**Given records**
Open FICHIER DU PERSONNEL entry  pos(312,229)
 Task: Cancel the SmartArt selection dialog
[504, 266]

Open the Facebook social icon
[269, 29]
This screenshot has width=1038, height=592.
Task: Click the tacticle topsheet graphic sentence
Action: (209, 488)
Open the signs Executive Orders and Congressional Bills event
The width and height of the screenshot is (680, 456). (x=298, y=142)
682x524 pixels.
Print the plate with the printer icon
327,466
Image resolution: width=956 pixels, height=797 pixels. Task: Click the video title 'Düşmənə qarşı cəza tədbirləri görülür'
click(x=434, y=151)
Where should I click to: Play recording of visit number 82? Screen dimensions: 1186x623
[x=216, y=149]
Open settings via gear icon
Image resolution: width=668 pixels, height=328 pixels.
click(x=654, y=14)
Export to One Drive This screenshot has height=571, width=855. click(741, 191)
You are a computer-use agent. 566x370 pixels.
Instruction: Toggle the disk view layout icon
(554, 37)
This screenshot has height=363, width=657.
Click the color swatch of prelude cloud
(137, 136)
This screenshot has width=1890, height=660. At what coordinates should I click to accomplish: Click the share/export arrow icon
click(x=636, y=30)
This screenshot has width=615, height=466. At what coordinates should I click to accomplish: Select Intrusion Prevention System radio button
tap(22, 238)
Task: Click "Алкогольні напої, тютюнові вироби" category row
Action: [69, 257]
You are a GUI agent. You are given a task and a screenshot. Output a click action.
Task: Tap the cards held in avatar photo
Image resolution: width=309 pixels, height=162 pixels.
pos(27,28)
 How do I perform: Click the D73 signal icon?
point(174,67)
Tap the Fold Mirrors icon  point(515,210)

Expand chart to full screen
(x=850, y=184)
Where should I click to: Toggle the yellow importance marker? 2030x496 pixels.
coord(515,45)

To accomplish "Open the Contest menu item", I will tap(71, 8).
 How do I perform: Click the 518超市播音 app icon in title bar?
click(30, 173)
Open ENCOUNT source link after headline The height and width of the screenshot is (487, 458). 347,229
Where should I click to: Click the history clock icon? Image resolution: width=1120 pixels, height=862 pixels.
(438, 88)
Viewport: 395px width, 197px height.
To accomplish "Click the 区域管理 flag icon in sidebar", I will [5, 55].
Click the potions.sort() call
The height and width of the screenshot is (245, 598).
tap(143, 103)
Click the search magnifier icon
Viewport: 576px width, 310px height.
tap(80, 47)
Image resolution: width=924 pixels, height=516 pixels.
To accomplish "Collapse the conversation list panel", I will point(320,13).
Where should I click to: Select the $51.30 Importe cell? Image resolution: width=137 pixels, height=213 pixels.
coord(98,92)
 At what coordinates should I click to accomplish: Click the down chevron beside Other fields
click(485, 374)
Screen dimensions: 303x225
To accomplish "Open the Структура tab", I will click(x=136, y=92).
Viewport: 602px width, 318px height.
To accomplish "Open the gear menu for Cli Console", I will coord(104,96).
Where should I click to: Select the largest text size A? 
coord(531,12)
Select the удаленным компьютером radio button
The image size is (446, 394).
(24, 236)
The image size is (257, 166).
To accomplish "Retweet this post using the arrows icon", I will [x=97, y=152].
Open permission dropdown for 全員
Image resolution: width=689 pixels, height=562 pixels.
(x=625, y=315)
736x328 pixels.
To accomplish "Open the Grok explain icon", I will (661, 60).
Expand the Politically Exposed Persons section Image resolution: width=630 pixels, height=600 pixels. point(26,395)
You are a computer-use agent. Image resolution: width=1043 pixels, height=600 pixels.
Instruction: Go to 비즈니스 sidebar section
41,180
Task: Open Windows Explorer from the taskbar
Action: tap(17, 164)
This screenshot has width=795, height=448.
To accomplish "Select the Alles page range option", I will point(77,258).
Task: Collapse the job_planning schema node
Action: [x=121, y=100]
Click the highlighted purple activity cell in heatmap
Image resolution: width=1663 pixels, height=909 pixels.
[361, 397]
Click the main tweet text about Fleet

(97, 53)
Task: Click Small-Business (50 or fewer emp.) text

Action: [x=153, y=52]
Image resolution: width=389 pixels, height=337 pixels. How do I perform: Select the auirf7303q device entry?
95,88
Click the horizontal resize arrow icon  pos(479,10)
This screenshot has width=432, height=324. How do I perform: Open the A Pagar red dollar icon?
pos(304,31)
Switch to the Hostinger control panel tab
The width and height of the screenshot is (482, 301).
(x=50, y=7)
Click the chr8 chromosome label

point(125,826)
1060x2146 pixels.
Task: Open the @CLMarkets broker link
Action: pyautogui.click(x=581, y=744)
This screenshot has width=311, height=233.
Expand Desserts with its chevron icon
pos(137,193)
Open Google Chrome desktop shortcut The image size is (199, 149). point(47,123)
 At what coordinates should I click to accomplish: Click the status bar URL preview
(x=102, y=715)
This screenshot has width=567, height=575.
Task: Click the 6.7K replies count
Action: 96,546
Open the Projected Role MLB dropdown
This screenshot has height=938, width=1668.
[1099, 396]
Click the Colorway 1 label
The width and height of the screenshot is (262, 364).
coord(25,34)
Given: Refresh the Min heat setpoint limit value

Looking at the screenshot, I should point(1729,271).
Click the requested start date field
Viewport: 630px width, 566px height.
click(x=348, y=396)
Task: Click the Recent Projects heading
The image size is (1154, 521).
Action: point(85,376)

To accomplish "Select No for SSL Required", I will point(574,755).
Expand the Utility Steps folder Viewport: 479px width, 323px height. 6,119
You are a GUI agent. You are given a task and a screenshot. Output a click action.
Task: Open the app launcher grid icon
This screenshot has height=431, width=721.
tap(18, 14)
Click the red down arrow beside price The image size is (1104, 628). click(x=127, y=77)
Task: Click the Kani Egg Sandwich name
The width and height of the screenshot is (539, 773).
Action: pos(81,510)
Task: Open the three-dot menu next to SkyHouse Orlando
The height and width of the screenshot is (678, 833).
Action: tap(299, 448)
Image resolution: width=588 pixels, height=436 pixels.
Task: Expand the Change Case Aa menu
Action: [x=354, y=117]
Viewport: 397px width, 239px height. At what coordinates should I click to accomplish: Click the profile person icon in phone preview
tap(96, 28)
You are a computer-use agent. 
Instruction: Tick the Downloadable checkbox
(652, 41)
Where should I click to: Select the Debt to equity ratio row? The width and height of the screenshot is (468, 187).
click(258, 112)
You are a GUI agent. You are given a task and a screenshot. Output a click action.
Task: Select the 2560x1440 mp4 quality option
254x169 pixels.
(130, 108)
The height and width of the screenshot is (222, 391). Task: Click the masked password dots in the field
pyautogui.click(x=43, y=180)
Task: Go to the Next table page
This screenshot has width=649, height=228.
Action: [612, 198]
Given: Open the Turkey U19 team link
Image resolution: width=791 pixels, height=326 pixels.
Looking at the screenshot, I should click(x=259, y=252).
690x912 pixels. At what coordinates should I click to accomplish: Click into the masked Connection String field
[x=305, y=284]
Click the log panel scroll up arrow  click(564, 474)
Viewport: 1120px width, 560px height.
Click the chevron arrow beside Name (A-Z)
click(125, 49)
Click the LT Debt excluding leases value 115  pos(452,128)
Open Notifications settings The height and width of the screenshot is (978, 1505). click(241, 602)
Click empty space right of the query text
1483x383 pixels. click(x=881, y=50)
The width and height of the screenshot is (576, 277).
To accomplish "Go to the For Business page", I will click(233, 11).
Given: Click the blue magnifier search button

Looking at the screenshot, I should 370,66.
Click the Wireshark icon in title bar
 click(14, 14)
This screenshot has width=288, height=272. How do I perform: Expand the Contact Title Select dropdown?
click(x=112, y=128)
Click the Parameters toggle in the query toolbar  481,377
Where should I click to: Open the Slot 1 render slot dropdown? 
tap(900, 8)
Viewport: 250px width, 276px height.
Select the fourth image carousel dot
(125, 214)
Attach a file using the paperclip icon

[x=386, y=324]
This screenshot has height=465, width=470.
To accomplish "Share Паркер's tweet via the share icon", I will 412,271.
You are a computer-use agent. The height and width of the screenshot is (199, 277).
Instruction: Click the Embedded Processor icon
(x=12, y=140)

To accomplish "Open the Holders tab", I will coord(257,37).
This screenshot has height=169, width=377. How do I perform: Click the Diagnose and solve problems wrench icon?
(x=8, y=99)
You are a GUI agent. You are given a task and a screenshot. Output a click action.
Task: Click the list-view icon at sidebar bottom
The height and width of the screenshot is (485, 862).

**Assignment**
Pull each line containing the word "gear" out of the data above.

**Result**
Open settings via gear icon
To accomplish "Open the gear menu for Cli Console", I will coord(104,96).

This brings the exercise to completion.